Après son court passage dans la construction des chemins de fer, Sauvage avait été, en 1847, Ingénieur en chef du matériel de la Compagnie de Paris à Lyon et, en 1852, Ingénieur en chef du matériel et de la traction de la Compagnie de l'Est dont il prenait la direction en 1861 pour la garder jusqu'à sa mort en 1872. Dans l'intervalle, en 1848, il avait eu à remplir deux missions spéciales, l'une au Creusot dont nous avons eu occasion déjà de parler, l'autre comme séquestre des chemins de fer d'Orléans et du Centre. De graves difficultés s'étaient effectivement élevées entre les diverses catégories d'agents de la Compagnie d'Orléans et l'Administration de cette Compagnie; les mécaniciens étaient arrivés à interrompre leur service. Les agents réclamaient d'importantes augmentations de salaire et le droit de choisir leurs chefs. Des concessions imprudentes faites par la direction de la Compagnie à certaines classes d'agents avaient augmenté le désordre. Quatre mois après l'installation du séquestre, l'ordre était entièrement rétabli et tous les services solidement réorganisés. Comme récompense de tant d'habileté et de succès, Sauvage fut nommé Ingénieur en chef des Mines à 34 ans, bien qu'il ne fût Ingénieur ordinaire de première classe que depuis quelques mois.

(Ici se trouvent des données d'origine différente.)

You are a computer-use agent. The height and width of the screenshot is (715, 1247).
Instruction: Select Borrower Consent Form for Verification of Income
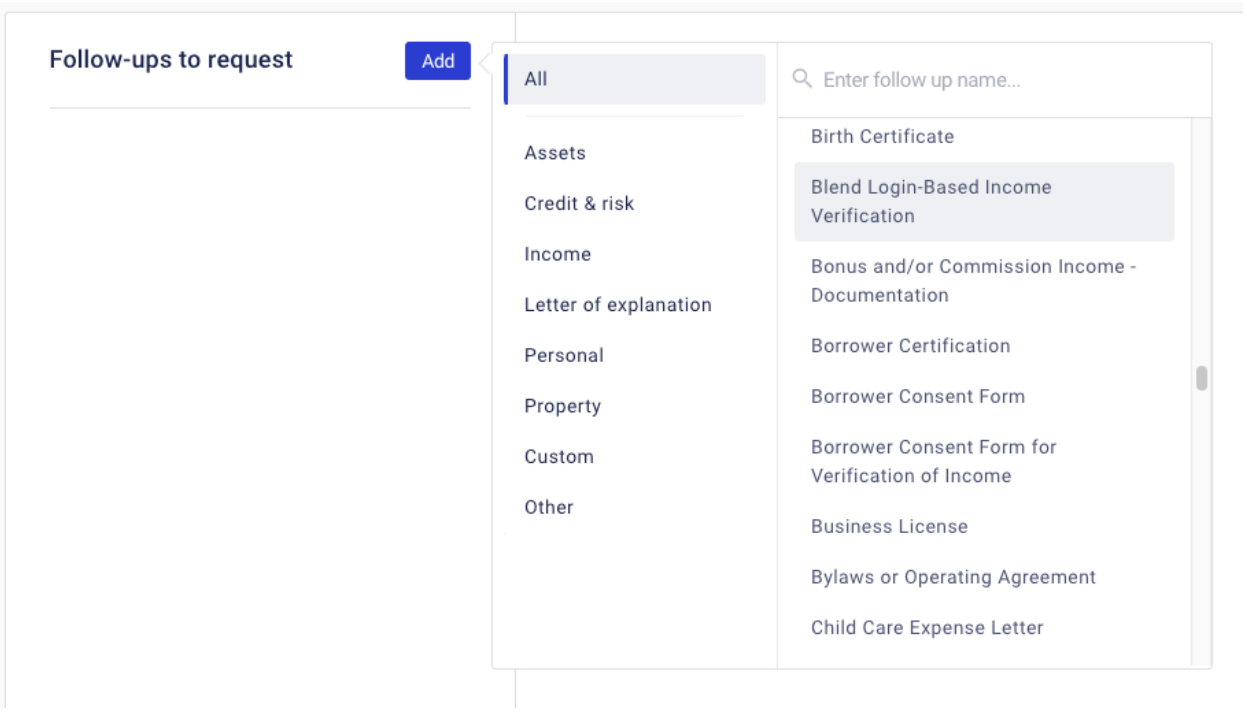coord(933,461)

La partie capitale de l'oeuvre de Sauvage dans les chemins de fer est sa direction de la Compagnie de l'Est. L'étudier en détail serait reprendre presque toute l'histoire de cette Compagnie, pendant la période de son développement le plus rapide. La prospérité de la Société, qu'il avait prise dans une situation assez précaire, ne fit que croître jusqu'au moment où les revers de 1870-1871 vinrent la frapper plus que toute autre. L'influence de la Compagnie s'étendait directement hors de France ; par son exploitation des lignes belges du Luxembourg, elle devenait maîtresse d'une grande partie du trafic d'Anvers vers la Suisse et l'Italie, trafic qu'elle attirait sur la rive gauche du Rhin; cette pacifique extension de notre pays devait être brusquement coupée par la guerre.
Un des points les plus remarquables de l'administration de Sauvage fut son habileté à conduire les hommes et à se faire aimer d'eux. Il était très juste, et la justice est la qualité la plus importante d'un chef. C'est un art bien difficile que de régler l'avancement sur le véritable mérite, tout en respectant, dans une mesure convenable, les droits de l'ancienneté; mais les agents ressentent vivement les injustices qu'il est si facile de commettre en pareil cas, et leur reconnaissance est acquise à ceux qui, comme Sauvage, savent éviter ces fautes. La justice commande aussi parfois une grande sévérité envers les auteurs des fautes graves et bien prouvées; Sauvage, rigoureux quand il le fallait, savait être indulgent pour les infractions légères ou justifiées par quelque motif plausible.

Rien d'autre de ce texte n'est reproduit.